Jamestown officials plan to update the city’s smoking ordinance to specifically include prohibitions on cannabis smoking in city parks.

The city’s current smoking ordinance on city-owned property prohibits use of tobacco products on sporting fields, the city Riverwalk, swimming pools, playgrounds, picnic facilities, parking lots and lawn areas. Section 193-16 of the city code also states smoking or using tobacco products only includes burning a lighted cigar, cigarette or pipe, or using other substances with tobacco. It does include electronic cigarettes, vapor devices and chewing tobacco. The current ordinance also includes any city buildings and parking facilities.

Council members could vote on the proposal as early as this month.

“I think pretty much the only difference is you can see where cannabis is added and some other verbiage at the request of corporation counsel to try to eliminate future changes,” said Mayor Kim Ecklund during Monday’s council work session. “(It states) either combustible or electronic in the future. That will leave us open to cover those things going forward. There aren’t many other changes other than that.”

There have been several bills introduced in the state Legislature over the past few years to deal with cannabis use in public places, but none have progressed to a floor vote in either the Assembly or Senate. State Sen. George Borrello, R-Sunset Bay, also lobbied former Gov. Andrew Cuomo to include prohibitions on use of cannabis in public spaces before the state legalized recreational marijuana. He called for recreational marijuana to be controlled much the way alcohol is with its own “open container” law.

Last year Borrello introduced S.7604 to prohibit public marijuana use, although cities and towns would be able to enact ordinances regarding whether and where marijuana could be publicly consumed. Borrello said his bill is a departure from current state law, which authorizes public marijuana use anywhere tobacco smoking is permitted. The measure would also establish a $125 fine for violations of the law. Current violations of the public consumption provisions of the law are subject to a $25 fine.
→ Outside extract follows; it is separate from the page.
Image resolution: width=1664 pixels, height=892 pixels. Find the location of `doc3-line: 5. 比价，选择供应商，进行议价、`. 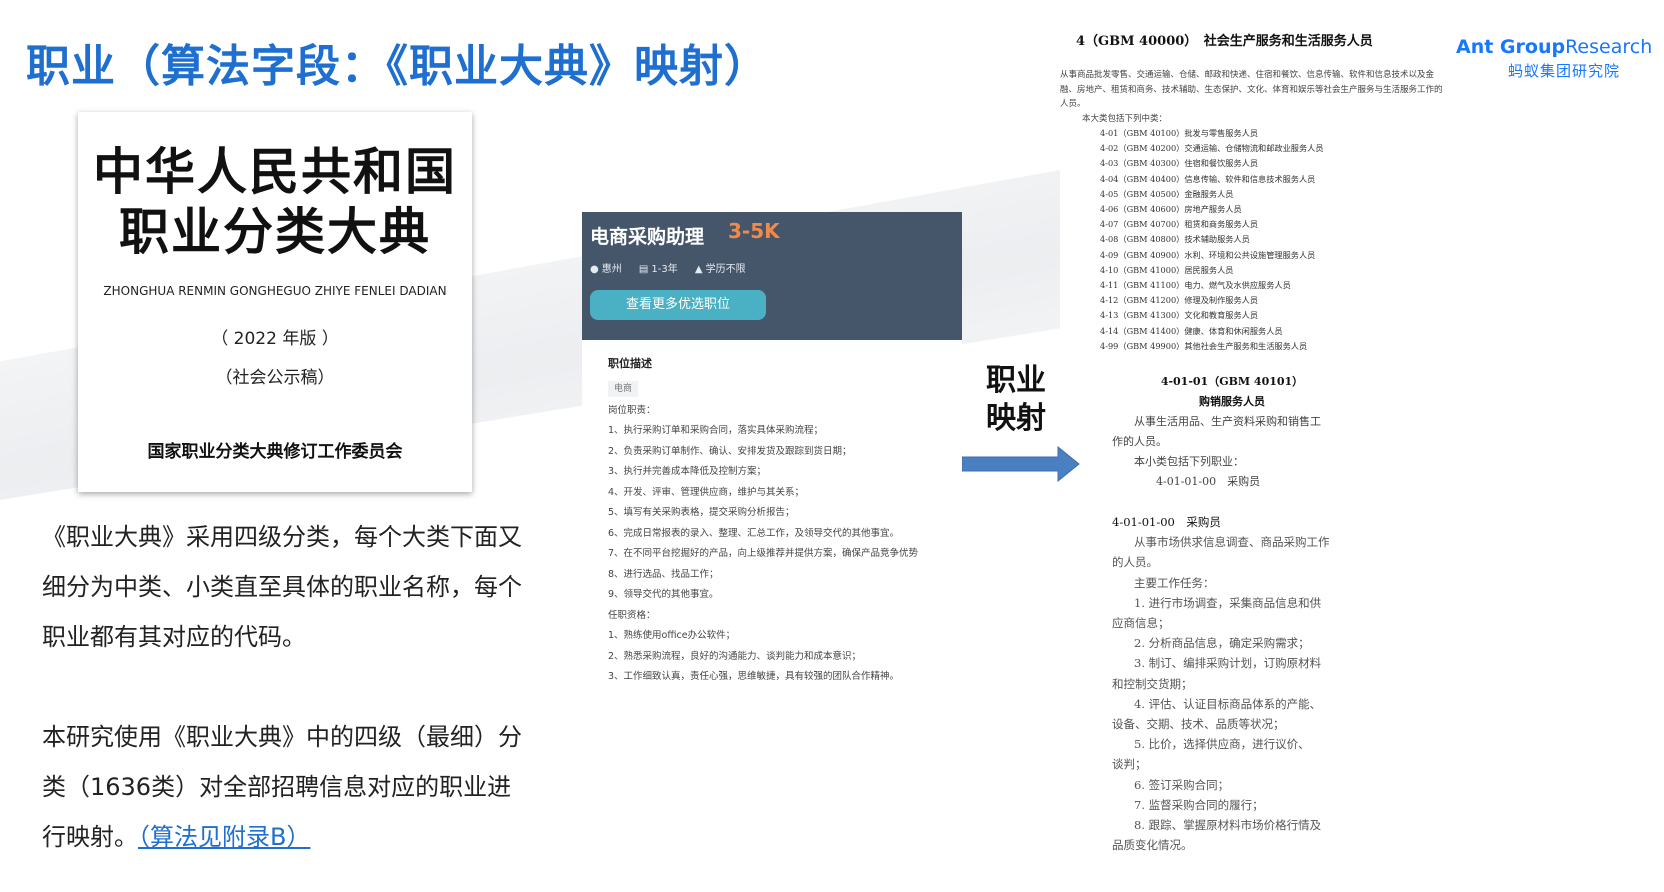

doc3-line: 5. 比价，选择供应商，进行议价、 is located at coordinates (1222, 744).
“It is important to emphasize that nearly all of the states that have legalized recreational marijuana have limited its usage to private property – one’s home or another private residence or a licensed, designated consumption establishment. That is the more responsible policy,” Borrello said. “However, in recent years, when given a choice between ‘responsible’ or ‘reckless’, New York leaders have typically chosen the latter, as they did with the recreational marijuana law.”